I know that he has other women, but he does not admit it. If he does not have another woman, why can't I be invited to go out with him sometimes? He is always telling me that he is going to somebody's wake or set-up. I know better, but he takes me for a fool.
We have two children. He is always busy and doesn't have any time to spend with them. He said I am their mother, so it is my duty to spend time with them and to take care of them. His boss is a woman. She calls on him all the time to do things for her, outside of his work hours, and he goes, because, according to him, he doesn't want to 'lose the little work'. This woman is married, so I asked him why she can't call on her husband to help her when she is having problems. He cannot give me a good answer.
When my husband goes out on a Friday night, he does not come in until Saturday morning; and I am here worried that something might happen to him. When he comes home, he does not even say that he is sorry for not coming home early. I tried to search his phone, but I can't even get into it because he has a password and I don't know it. I can tell you that he pays the rent and he gives me money to buy groceries, and he does not ask me how I spend my money. But sometimes I feel very lonely and I don't want to cheat on him. Not that it has not come to my mind, but I am not into that.

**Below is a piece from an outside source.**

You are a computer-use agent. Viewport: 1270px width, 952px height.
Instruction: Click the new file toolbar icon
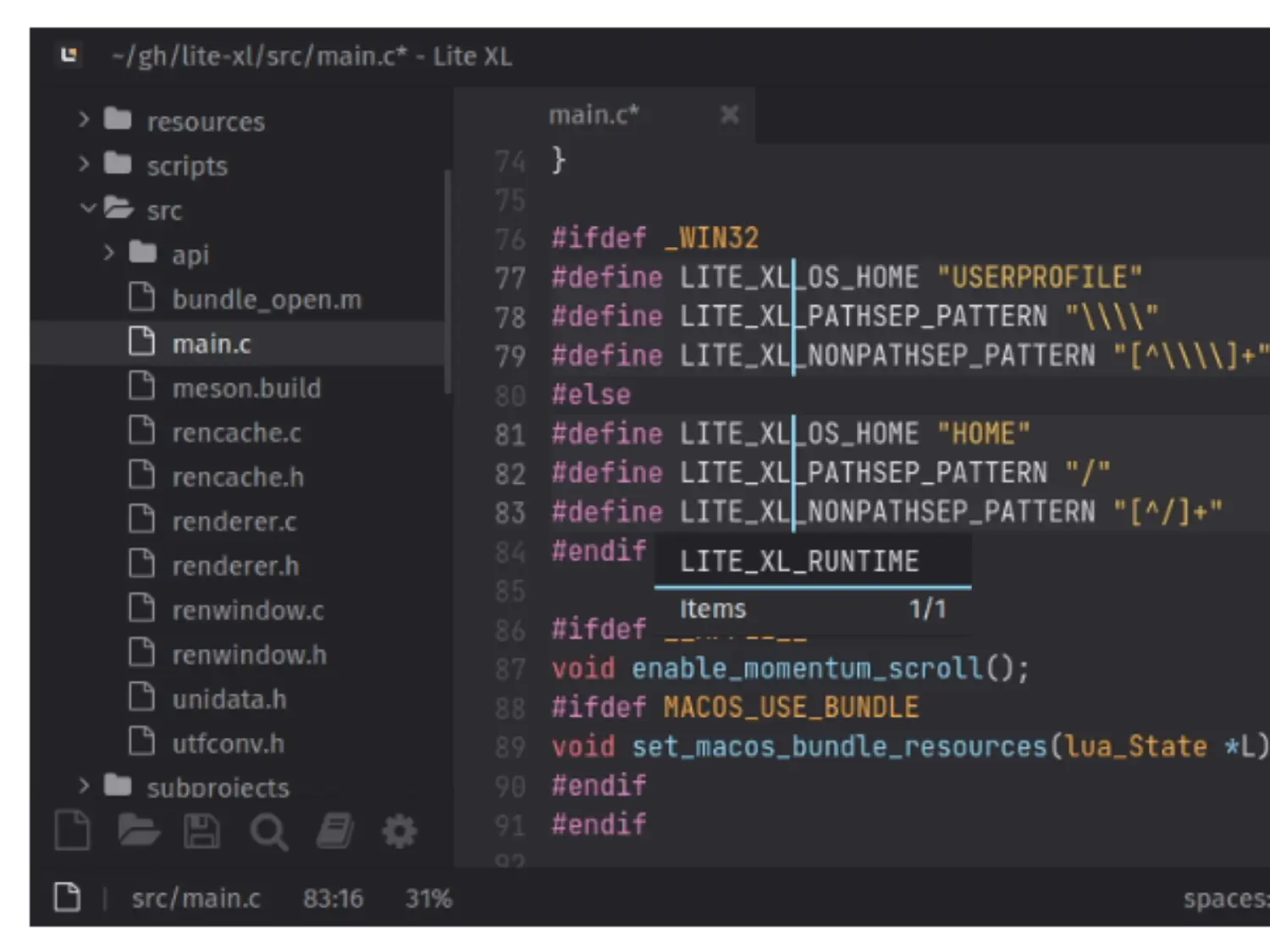[73, 830]
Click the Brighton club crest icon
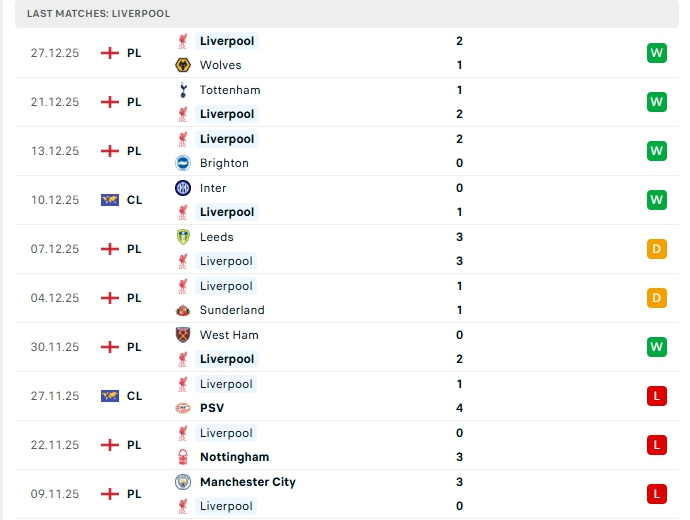This screenshot has width=690, height=520. click(x=183, y=163)
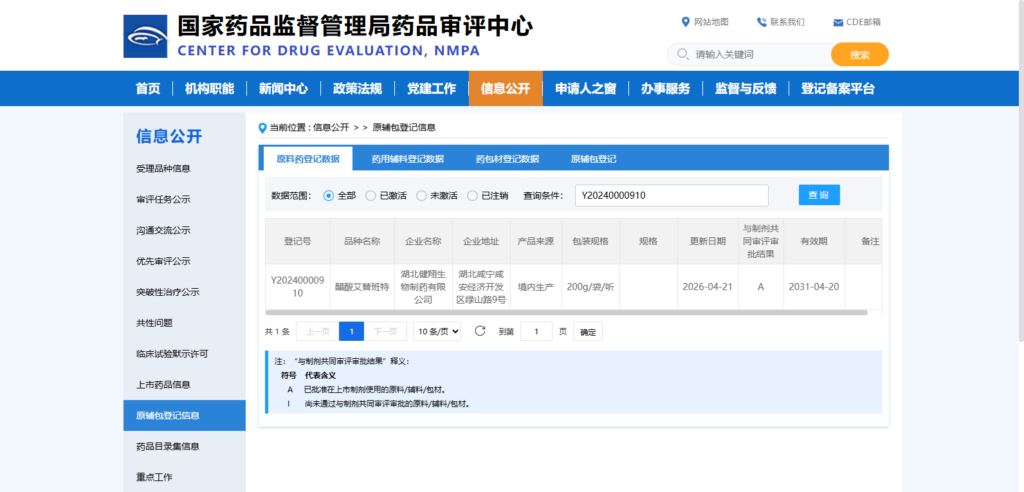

My husband is so busy that he doesn't realise that I got pregnant again with my third child. But I did not carry the pregnancy; I aborted it. I told him I was not feeling well and he asked me if I wanted to go and see the doctor and I told him no, it was alright. But I did an abortion using my own money. This is the first time I am saying it. The doctor and his nurse know about it, but my husband is such a fool that he does not even know. I don't feel guilty about it, but I hope I will not have to do so again. I know you will not condemn me, although you will not support what I did. Now that I have written to you I feel better. I will be looking for your answer in THE STAR.
I hate to say what I am about to say, but I will do so nevertheless. I have had to counsel women who have had abortions, but I have not told the men who impregnated them anything about it. But on the other hand, I have had to counsel women who pretended that they were pregnant and told their boyfriends that they needed money to terminate the pregnancies and the men gave them money. In fact, one young girl told me that her man was a policeman and when she told him that she was pregnant, he questioned her. She insisted that she was pregnant. He drove her to the doctor's office and she went in and spoke to the receptionist. The receptionist, who was in league with her, led her into a room. After the police officer drove away, she came out and left. That day she had ripped off the police officer.
What you did, I cannot endorse it. But you have to put that behind you and moved on with your life. You need to tell your husband that both of you should make an appointment to see a family counsellor, because if he continues to ignore you and his children, your relationship will crash. Please, if you do not need more children, see that you protect yourself from pregnancy. That's all I have to say at this time.